DIRECTIVES:
[1] Reproduce the patent application on abatement apparatus from "The discussion above" down to "run the second abatement device in the active mode.", renaming "claimed subject matter" to "claimed invention" throughout.
[2] Answer these questions from the patent application on abatement apparatus:
(a) Which two manufacturing industries are given as examples where the process tool is used?
(b) What is the effluent gas stream typically, according to the description of known abatement apparatus?
(c) Under the first aspect, what must the control logic receive before it runs the second abatement device in the active mode?

EXTRACT TO READ:
Patent Application
20220016572
The field of the invention relates to an abatement apparatus and method.
Abatement apparatus are known and are typically used for treating an effluent gas stream from a manufacturing process tool used in, for example, the semiconductor or flat panel display manufacturing industry. During such manufacturing, residual perfluorinated compounds (PFCs) and other compounds exist in the effluent gas stream pumped from the process tool. PFCs are difficult to remove from the effluent gas and their release into the environment is undesirable because they are known to have relatively high greenhouse activity.
Known abatement apparatus use heat, typically provided by combustion to remove the PFCs and other compounds from the effluent gas stream. Typically, the effluent gas stream is a nitrogen stream containing PFCs and other compounds. When using combustion to provide the heat, a fuel gas is mixed with the effluent gas stream and that gas stream mixture is conveyed into a combustion chamber that is laterally surrounded by the exit surface of a foraminous gas burner. Fuel gas and air are simultaneously supplied to the foraminous burner to affect flameless combustion at the exit surface, with the amount of air passing through the foraminous burner being sufficient to consume not only the fuel gas supplied to the burner, but also all the combustibles in the gas stream mixture injected into the combustion chamber.
Although such abatement apparatus for processing the effluent gas stream exist, they each have their own shortcomings. Accordingly, it is desired to provide an improved abatement apparatus.
The discussion above is merely provided for general background information and is not intended to be used as an aid in determining the scope of the claimed subject matter. The claimed subject matter is not limited to implementations that solve any or all disadvantages noted in the background.
According to a first aspect, there is provided an abatement apparatus for treating an effluent stream from a semiconductor processing tool, comprising: a first abatement device configured to receive the effluent stream and operable to run in an active mode to treat the effluent stream; a second abatement device operable to run in an idle mode; and control logic operable, on receipt of an indication of an alarm condition associated with the first abatement device, to run the second abatement device in the active mode.
The first aspect recognises that a problem with existing arrangements is that were an abatement device to malfunction, causing a possible loss of abatement, then it may be necessary for the processing being performed by the processing tool which generates the effluent stream to be interrupted, which is undesirable. Accordingly, an abatement apparatus is provided. The abatement apparatus may treat an effluent stream provided by a processing tool. The apparatus may comprise a first abatement device. The first abatement device may receive the effluent stream. The first abatement device may be run or operated in an active, operational or abatement mode in order to treat or abate compounds in the effluent stream. The abatement apparatus may comprise a second abatement device. The second abatement device may be run or operated in an idle, non-operational or non-abatement mode. The abatement apparatus may comprise control logic or a controller. The control logic may receive an indication or a signal identifying an alarm condition experienced by the first abatement device. The control logic may then run or operate the second abatement device in the active mode. In this way, a first or primary abatement device is provided which treats the effluent stream and a second or back-up abatement device is provided, should the first abatement device malfunction. However, by only causing the second abatement device to operate in the active mode when the first abatement device malfunctions, significant energy savings can be made.

[Pointing data for screenshots]

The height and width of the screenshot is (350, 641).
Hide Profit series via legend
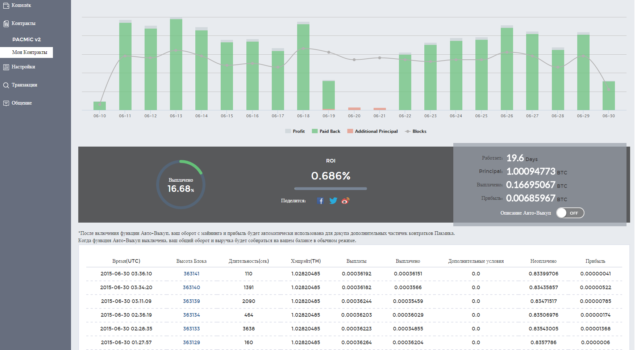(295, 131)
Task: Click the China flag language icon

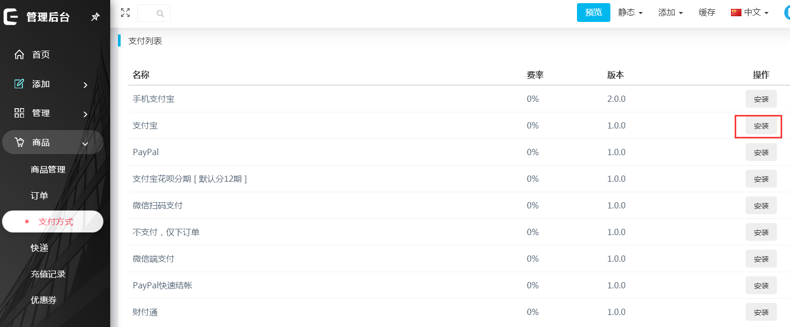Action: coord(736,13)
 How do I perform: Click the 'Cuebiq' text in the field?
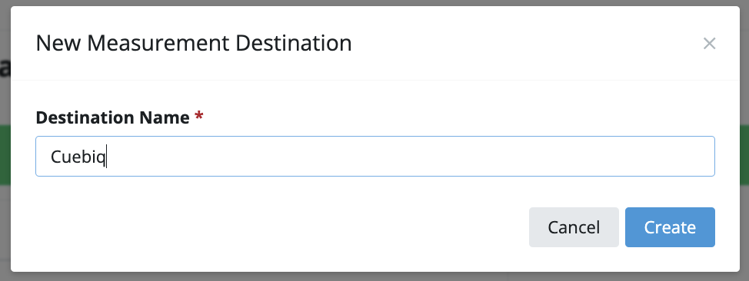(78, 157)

...

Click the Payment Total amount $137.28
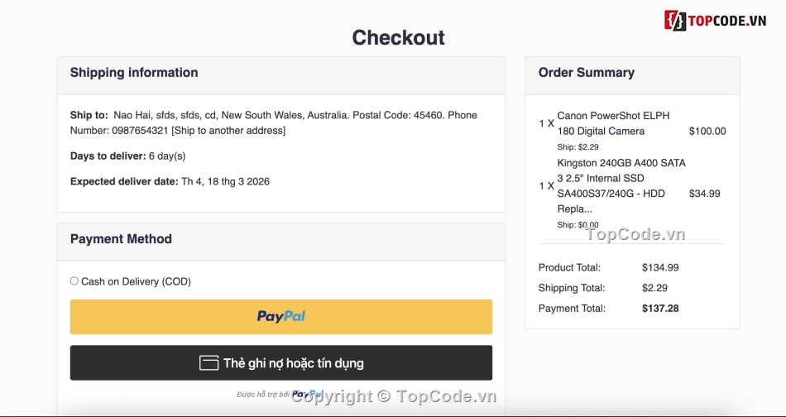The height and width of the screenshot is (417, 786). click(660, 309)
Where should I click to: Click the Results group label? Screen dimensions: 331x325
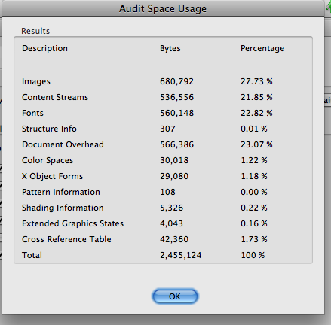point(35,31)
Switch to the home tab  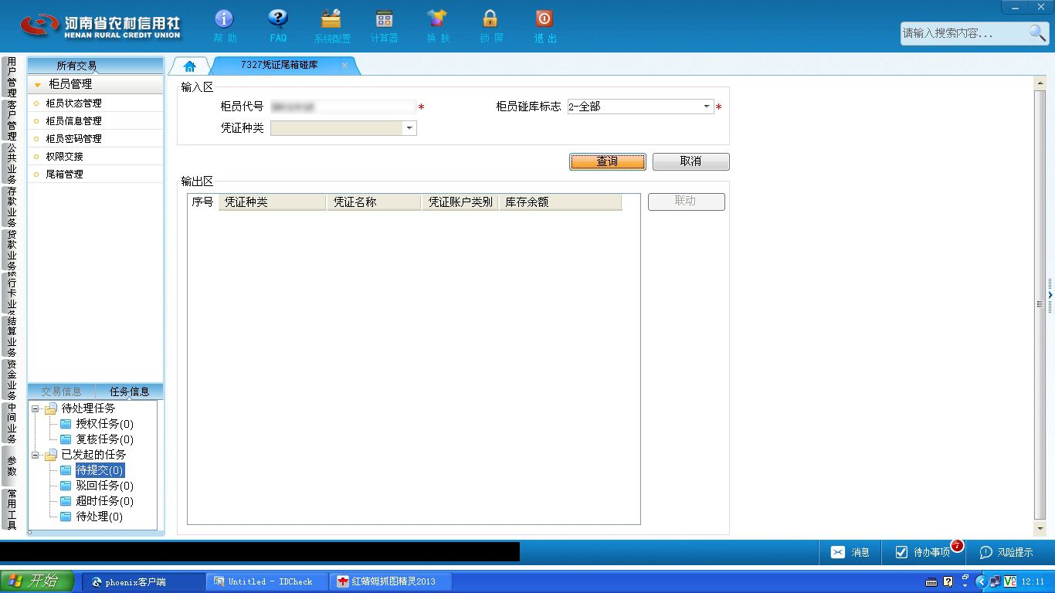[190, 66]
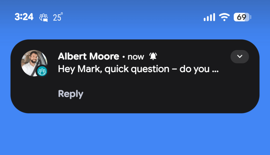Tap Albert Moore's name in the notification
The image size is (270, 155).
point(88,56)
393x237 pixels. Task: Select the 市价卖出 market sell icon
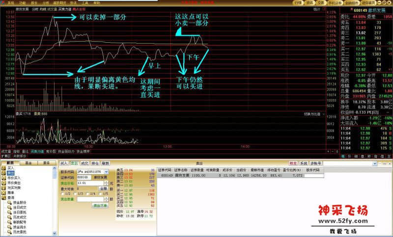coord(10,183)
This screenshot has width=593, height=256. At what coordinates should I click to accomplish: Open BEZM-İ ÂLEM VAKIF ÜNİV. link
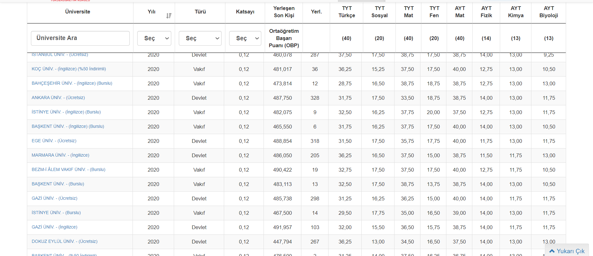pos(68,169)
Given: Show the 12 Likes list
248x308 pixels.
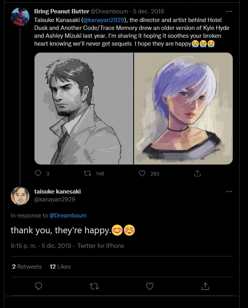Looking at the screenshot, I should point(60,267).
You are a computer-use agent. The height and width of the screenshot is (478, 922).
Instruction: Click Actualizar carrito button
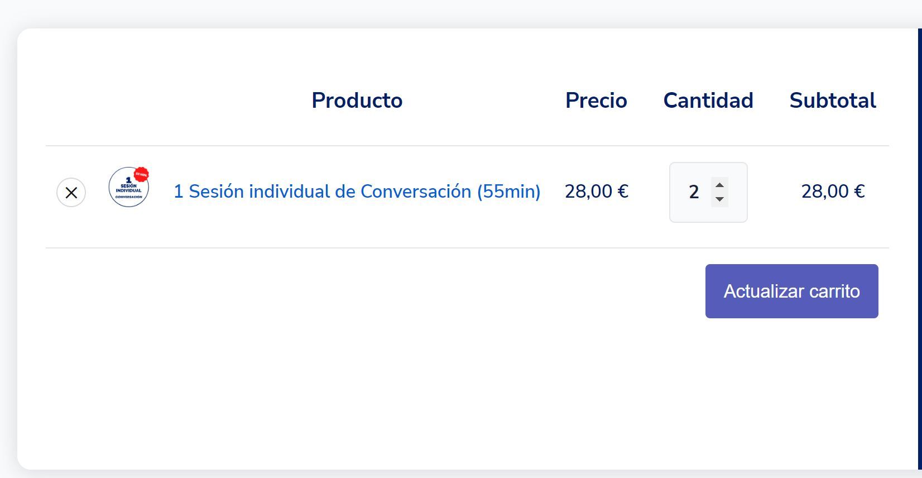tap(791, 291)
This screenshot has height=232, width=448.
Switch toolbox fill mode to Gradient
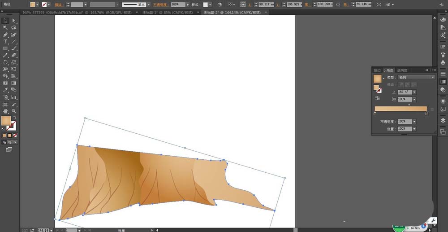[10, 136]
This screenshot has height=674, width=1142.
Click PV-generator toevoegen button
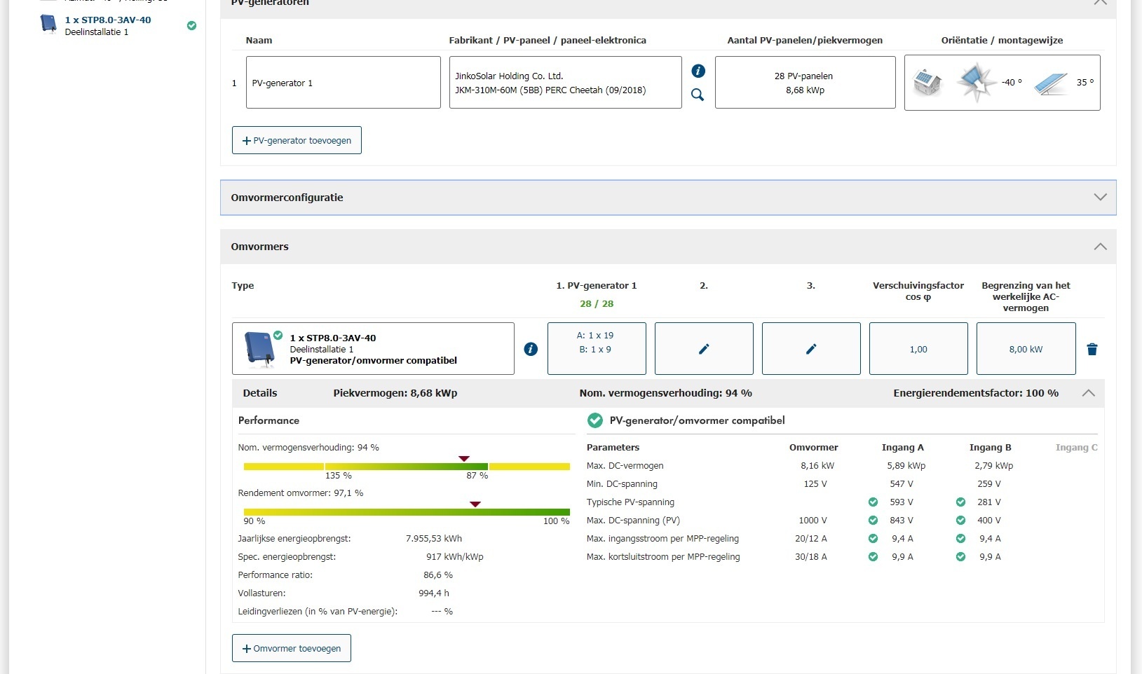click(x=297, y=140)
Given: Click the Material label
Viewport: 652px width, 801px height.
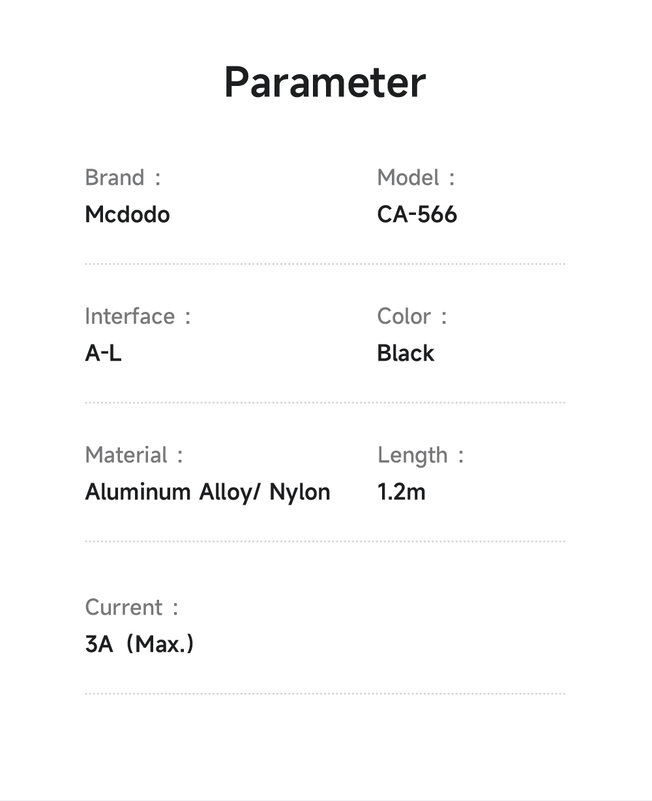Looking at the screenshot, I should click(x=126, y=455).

...

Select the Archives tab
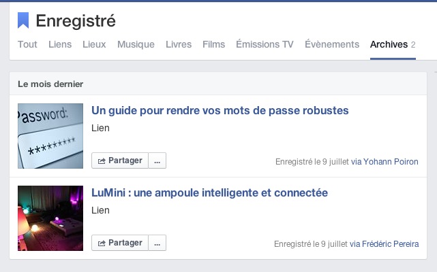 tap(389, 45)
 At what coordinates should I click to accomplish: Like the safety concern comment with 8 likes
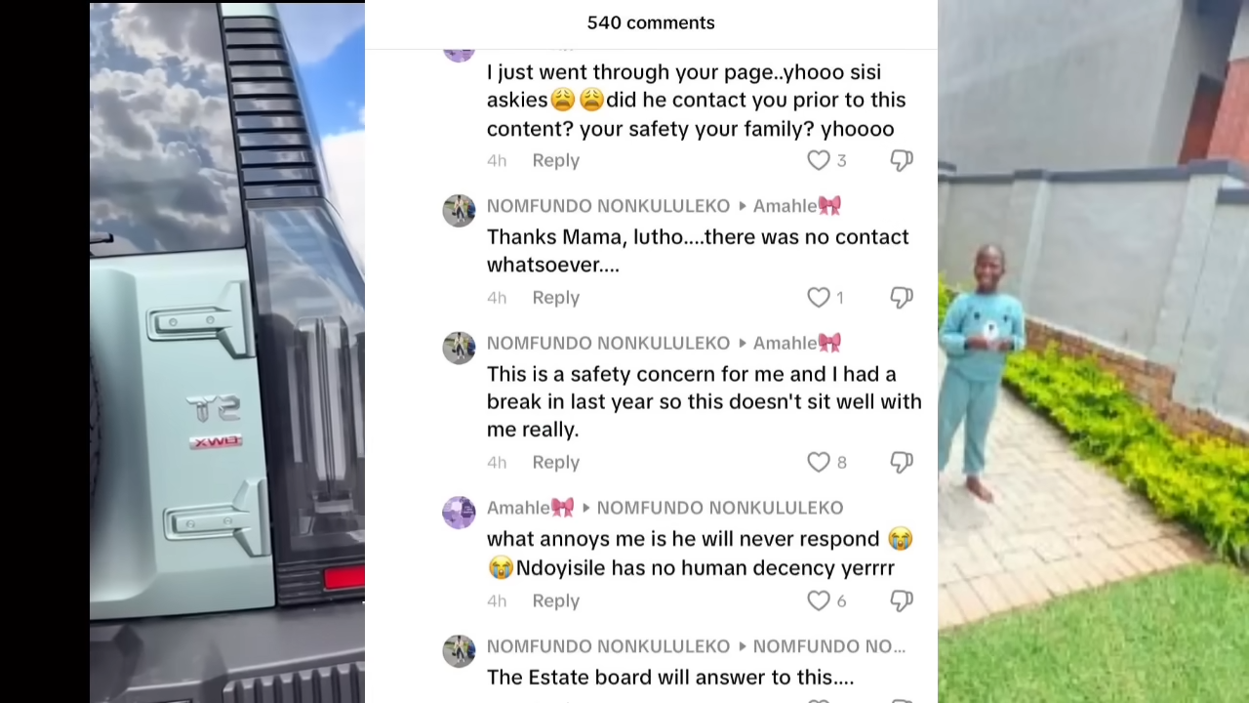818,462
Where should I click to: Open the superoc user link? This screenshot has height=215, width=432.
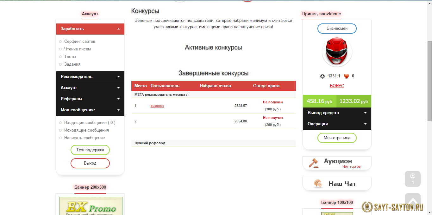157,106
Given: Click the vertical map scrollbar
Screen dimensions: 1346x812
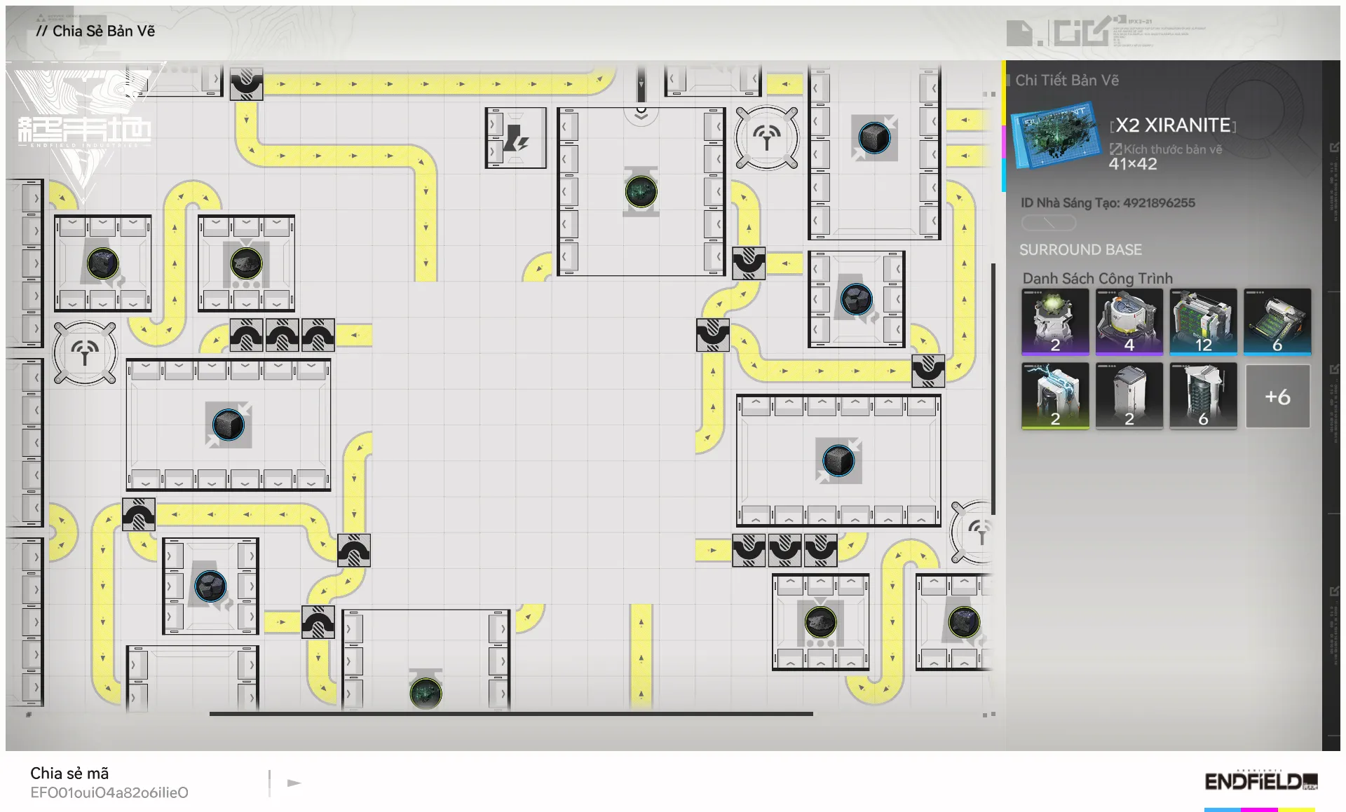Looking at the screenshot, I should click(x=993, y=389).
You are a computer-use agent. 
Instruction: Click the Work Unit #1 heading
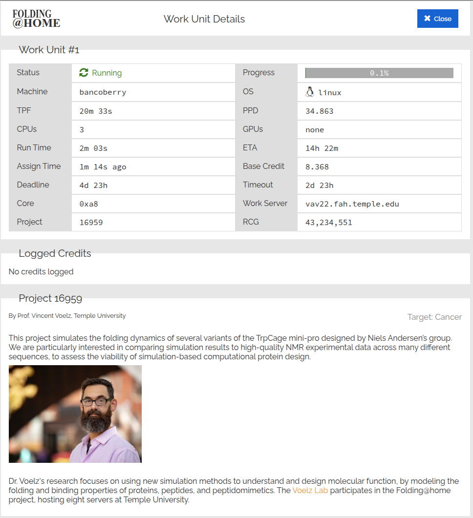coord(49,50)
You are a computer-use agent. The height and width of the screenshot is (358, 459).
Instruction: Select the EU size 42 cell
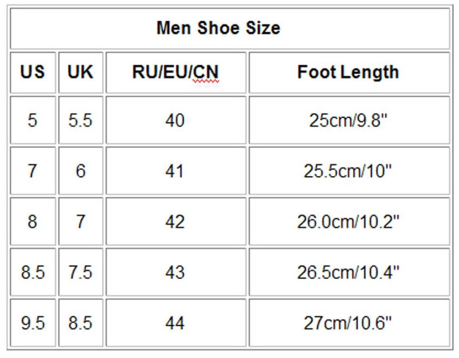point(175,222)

CORRECT ANSWERS:
[1]
The discussion above is merely provided for general background information and is not intended to be used as an aid in determining the scope of the claimed invention. The claimed invention is not limited to implementations that solve any or all disadvantages noted in the background.
According to a first aspect, there is provided an abatement apparatus for treating an effluent stream from a semiconductor processing tool, comprising: a first abatement device configured to receive the effluent stream and operable to run in an active mode to treat the effluent stream; a second abatement device operable to run in an idle mode; and control logic operable, on receipt of an indication of an alarm condition associated with the first abatement device, to run the second abatement device in the active mode.

[2]
(a) The semiconductor and flat panel display manufacturing industries.
(b) A nitrogen stream containing PFCs and other compounds.
(c) An indication of an alarm condition associated with the first abatement device.